• Selection:
########################################

Early Washington and the Logging and Timber Industry

Dan Bryan, June 11 2012

Logging Tug in Washington

It is difficult to imagine the development of Seattle and the rest of Washington without the presence of the logging industry. It didn't take long for the California Gold Rush to expose the need for a steady, good supply of lumber. Starting in the 1850s, the area around the Puget Sound served this need. For a hundred years, no other industry came close to matching logging in its importance to Washington.

Many forests were nearly destroyed by heedless practices during those early years. Encouraged by Gifford Pinchot of the U.S. Forestry Service, and by the Weyerhaeuser Timber Company, compromises were gradually reached with an eye towards sustainable timber harvesting. Simultaneously preserving the forest and profiting from it is a tension that has defined Washington ever since.

The rough world of Washington logging towns

During the first decades of significant settlement, logging was very much a small organization enterprise. Often a few men would set up a site near the shore of Puget Sound, cut down all of the surrounding trees, and overload the closest ship for transport to California. Transport by any means other than boat was difficult in the back-country. Towns remained small, and the culture of the logging men was libertine and suffused with machismo.

Early Puget Sound Mill, 1889An early lumber mill on the shores of Puget Sound

No town of any size existed without a saloon. With little else to spend their money on, men congregated to gamble, drink, fight, and carouse with prostitutes. There were few white women, so most of the hookers were native Indians or Asian women.

While logging also occurred in Oregon, the cultural effects were mitigated there by the presence of numerous farming families, who brought something of a check to the excesses of taverns and prostitution. In Washington, the loggers had the place to themselves for many years, and the area gained its reputation as a den of vice and lawlessness. Few outsiders dared venture into some of the towns.

Most notorious were the cities around Grays Harbor, such as Aberdeen and Hoquiam. In a single year over forty dead bodies were found floating in the water under varying circumstances. Billy Gohl was credited with many of the murders, as well as innumerable assaults, thefts, and arsons. Part-time psychopath, part-time bartender and union agent, he took a special delight in targeting sailors at liberty.

Labor Radicalism and the IWW

Labor radicalism entrenched itself more firmly in Washington than in most parts of the country. Logging was a dangerous, grisly profession. With automated saws, falling trees weighing several tons, and other such features, the death and dismemberment rate was atrocious. Hardly any man escaped the minor cuts and muscle strains that came with the job.

Attempts to unionize were sporadic and inconsistent, but the possibility was always lurking. Business owners employed all of the usual tricks to fight this process -- firing suspected organizers, infiltrating union meetings with spies, attacking demonstrations, and so on.

########################################

• Information shown:
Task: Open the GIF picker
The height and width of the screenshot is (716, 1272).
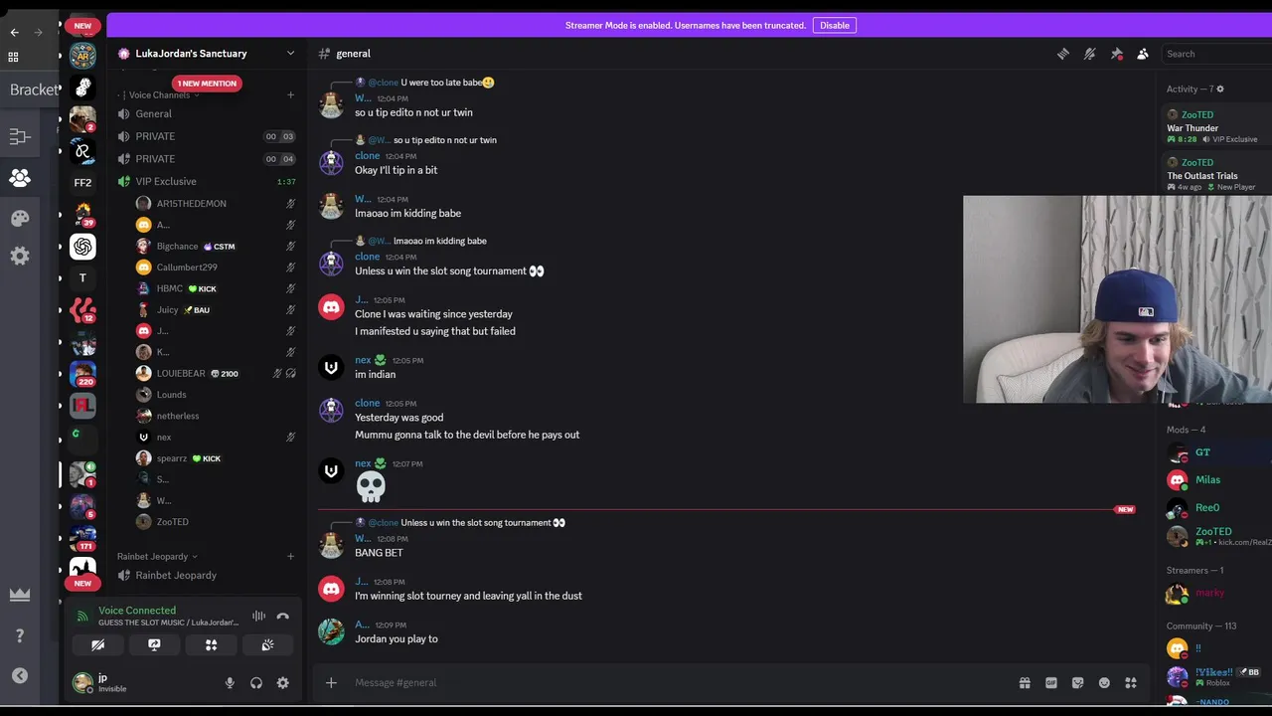Action: 1051,683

########################################

• The tasks:
- A) According to the logging history, which cities around Grays Harbor were the most notorious?
- B) Write the next part of the piece on early Washington logging, starting right after its last sentence.

• Answers below:
- A) Aberdeen and Hoquiam.

- B)
In 1907 a new threat emerged to the business classes, across the Colombia River in Portland. All of the sawmills in that town were shut down for several weeks by a radical group called the Industrial Workers of the World. No ordinary union, their avowed goal was to overthrow capitalism entirely and replace it with public land distribution, collective factory ownership, and all the other taboos of American political discourse.

Industrial Workers of the World Recruiting Graphic

The IWW (aka "Wobblies") began to organize and find support among the Washington loggers, to the horror of most respectable citizens. Combating their influence became a priority.

Forest fires and depletion

"Sustainability" was not even a word in the 1800s. The first lumbermen who operated cut down anything they could get their hands on, limited only by the problems of transportation into the interior of the land. Soon the ugly sights of clear cut forests and muddy hills were commonplace in the area around the Sound.

Forest fires were rampant. A few were even lit by locals to celebrate important events, as a type of festivity. More trees were burned down than cut down over the first few decades of logging, and it was commonplace for Seattle and Tacoma to be covered in a haze of smoke that wafted from the surrounding hills. Ships navigating the Juan de Fuca straight with loads of timber sometimes found themselves unable to see more than a few feet into the horizon.

One of the worst fires occurred in 1902 -- the Yacolt Burn. Starting between Mount St. Helens and the Colombia River, it burned over 200,000 acres and killed over 30 people. 12 billion board feet of timber were lost.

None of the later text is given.